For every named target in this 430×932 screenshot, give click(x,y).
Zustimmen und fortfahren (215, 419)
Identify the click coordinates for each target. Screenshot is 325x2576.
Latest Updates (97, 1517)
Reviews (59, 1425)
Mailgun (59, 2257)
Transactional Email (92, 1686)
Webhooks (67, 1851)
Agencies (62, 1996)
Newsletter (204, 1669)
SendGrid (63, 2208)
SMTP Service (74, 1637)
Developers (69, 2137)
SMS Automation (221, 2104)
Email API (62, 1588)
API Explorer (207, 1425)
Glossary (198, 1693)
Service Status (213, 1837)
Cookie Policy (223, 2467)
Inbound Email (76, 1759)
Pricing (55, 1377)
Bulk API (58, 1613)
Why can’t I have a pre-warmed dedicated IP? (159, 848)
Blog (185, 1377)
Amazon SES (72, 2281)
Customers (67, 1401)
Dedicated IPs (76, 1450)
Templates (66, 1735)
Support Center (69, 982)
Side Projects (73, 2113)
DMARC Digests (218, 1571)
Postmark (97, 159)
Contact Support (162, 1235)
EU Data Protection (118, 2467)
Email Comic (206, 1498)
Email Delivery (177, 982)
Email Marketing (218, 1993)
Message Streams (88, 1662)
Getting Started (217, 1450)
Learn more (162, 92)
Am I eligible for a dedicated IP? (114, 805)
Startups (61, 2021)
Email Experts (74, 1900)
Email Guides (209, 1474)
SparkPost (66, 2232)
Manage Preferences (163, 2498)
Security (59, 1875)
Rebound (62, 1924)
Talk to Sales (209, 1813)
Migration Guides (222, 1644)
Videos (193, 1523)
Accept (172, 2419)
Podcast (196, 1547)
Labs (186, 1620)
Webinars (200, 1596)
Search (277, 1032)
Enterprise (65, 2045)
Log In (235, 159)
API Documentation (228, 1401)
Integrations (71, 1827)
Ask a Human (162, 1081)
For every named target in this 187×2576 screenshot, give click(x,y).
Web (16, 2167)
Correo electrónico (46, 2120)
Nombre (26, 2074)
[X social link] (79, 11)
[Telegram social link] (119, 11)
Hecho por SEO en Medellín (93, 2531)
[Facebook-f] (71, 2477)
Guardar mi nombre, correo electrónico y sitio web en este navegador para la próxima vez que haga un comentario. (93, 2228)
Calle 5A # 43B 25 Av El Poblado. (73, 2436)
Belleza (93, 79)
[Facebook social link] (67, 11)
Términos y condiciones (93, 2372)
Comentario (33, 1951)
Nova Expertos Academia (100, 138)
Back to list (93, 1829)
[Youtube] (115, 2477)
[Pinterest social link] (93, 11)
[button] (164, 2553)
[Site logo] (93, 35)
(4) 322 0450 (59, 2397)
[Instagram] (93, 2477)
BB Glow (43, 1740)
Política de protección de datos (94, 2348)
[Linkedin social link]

· · · · ·

▸ Work instruction:
Please return the lines above that run from the line containing "Migration Guides (222, 1644)" to the line containing "Back to list (93, 1829)", inclusive, exactly and with no other lines.

▸ Answer section:
Migration Guides (222, 1644)
Videos (193, 1523)
Accept (172, 2419)
Podcast (196, 1547)
Labs (186, 1620)
Webinars (200, 1596)
Search (277, 1032)
Enterprise (65, 2045)
Log In (235, 159)
API Documentation (228, 1401)
Integrations (71, 1827)
Ask a Human (162, 1081)
For every named target in this 187×2576 screenshot, give click(x,y).
Web (16, 2167)
Correo electrónico (46, 2120)
Nombre (26, 2074)
[X social link] (79, 11)
[Telegram social link] (119, 11)
Hecho por SEO en Medellín (93, 2531)
[Facebook-f] (71, 2477)
Guardar mi nombre, correo electrónico y sitio web en este navegador para la próxima vez que haga un comentario. (93, 2228)
Calle 5A # 43B 25 Av El Poblado. (73, 2436)
Belleza (93, 79)
[Facebook social link] (67, 11)
Términos y condiciones (93, 2372)
Comentario (33, 1951)
Nova Expertos Academia (100, 138)
Back to list (93, 1829)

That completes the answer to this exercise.